Work required
After finding the line containing "The image size" below, please output that line and each following one through the line containing "Task: Open the جهات الاتصال عبر الرسائل card", exactly as written.

Working data
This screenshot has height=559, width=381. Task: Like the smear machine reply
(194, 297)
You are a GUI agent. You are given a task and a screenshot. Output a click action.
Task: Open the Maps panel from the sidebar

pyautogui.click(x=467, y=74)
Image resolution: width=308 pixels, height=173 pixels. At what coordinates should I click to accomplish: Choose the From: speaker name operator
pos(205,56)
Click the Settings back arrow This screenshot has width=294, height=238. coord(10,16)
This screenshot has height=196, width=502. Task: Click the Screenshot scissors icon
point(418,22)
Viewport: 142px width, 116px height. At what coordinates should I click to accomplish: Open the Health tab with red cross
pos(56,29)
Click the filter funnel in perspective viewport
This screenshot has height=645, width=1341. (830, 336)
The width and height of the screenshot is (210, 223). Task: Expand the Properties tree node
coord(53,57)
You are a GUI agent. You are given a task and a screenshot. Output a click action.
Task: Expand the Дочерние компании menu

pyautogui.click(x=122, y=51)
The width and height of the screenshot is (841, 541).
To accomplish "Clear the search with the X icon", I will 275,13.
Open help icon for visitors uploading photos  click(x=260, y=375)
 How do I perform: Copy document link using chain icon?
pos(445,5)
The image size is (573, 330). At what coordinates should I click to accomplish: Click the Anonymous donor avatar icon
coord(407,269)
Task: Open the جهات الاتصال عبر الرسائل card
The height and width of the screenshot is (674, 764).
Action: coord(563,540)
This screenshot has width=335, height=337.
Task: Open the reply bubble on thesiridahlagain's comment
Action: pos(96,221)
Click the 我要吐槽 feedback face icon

Result for this task
The image size is (573, 330). At what coordinates should I click to accomplish: Click the Anonymous donor avatar icon
coord(407,269)
Task: Open the جهات الاتصال عبر الرسائل card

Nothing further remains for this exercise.